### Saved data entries

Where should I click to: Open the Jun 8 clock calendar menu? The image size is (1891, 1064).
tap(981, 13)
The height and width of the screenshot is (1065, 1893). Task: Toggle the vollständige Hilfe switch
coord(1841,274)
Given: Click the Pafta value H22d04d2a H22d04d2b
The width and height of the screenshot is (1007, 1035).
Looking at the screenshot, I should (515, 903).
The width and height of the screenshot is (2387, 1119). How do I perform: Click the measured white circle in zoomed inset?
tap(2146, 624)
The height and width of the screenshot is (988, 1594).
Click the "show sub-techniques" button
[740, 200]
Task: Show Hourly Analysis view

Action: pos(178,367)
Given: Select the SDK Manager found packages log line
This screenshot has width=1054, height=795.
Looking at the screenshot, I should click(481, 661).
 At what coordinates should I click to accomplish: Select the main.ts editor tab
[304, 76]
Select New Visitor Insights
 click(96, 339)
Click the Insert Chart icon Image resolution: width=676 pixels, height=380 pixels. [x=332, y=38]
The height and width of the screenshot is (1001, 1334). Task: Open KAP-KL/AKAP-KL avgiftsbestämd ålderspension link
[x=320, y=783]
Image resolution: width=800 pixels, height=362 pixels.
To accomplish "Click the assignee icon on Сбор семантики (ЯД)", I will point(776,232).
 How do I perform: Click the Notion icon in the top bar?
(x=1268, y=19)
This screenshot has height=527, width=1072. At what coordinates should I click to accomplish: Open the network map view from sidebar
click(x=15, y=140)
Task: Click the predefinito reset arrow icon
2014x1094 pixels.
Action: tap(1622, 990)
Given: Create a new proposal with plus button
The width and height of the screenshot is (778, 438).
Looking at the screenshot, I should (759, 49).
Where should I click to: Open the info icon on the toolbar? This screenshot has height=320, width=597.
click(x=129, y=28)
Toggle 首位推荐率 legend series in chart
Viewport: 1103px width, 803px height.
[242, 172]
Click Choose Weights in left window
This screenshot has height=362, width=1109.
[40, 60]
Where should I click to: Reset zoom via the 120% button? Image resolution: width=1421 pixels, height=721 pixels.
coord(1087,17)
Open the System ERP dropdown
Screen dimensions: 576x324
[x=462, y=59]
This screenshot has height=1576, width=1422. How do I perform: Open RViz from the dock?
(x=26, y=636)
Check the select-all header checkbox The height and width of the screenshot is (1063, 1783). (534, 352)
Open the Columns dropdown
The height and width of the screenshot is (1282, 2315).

### Exercise instructions
Scan the data above and copy each line containing the word "dropdown".

### Response
Open the System ERP dropdown
Open the Columns dropdown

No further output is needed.